• [Work task]: Filter the lines below, copying only those with the string "Escuela".

• [Given records]:

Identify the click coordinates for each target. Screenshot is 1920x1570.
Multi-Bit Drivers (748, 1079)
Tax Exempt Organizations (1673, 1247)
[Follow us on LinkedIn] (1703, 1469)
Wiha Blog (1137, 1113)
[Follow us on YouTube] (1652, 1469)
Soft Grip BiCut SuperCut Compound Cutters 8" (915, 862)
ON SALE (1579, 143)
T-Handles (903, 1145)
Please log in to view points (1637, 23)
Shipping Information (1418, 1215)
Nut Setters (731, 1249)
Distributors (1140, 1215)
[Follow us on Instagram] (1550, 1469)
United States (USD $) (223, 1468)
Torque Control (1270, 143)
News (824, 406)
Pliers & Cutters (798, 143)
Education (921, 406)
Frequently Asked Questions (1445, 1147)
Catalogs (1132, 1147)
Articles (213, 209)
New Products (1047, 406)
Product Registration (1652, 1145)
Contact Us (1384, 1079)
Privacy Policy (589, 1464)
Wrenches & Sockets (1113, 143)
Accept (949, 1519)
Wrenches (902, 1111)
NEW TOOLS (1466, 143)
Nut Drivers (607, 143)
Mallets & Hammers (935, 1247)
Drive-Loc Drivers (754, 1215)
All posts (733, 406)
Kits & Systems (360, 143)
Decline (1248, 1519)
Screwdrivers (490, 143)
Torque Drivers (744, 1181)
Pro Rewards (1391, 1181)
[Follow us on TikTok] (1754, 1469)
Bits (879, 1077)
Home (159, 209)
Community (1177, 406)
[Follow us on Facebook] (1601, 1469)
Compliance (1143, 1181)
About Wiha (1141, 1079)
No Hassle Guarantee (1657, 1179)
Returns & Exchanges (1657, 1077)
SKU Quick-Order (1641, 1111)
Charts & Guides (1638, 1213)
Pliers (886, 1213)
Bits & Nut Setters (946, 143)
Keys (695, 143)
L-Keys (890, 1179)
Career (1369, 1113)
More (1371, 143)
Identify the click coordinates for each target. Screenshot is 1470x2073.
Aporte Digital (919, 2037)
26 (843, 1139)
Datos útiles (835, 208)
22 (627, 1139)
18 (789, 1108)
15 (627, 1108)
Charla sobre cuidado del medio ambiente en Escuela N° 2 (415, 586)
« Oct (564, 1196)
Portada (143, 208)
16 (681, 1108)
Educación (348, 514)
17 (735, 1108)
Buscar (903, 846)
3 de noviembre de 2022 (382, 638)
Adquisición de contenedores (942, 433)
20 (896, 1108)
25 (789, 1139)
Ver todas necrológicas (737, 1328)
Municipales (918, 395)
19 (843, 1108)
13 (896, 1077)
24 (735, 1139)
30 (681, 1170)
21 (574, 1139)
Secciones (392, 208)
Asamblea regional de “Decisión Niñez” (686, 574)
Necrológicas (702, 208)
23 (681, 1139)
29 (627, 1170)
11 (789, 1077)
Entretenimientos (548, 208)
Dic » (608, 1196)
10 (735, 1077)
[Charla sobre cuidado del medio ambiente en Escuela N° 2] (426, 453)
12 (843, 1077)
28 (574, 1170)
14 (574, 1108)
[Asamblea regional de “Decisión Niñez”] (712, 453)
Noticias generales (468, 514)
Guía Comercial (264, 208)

• [Response]:
Charla sobre cuidado del medio ambiente en Escuela N° 2 (415, 586)
[Charla sobre cuidado del medio ambiente en Escuela N° 2] (426, 453)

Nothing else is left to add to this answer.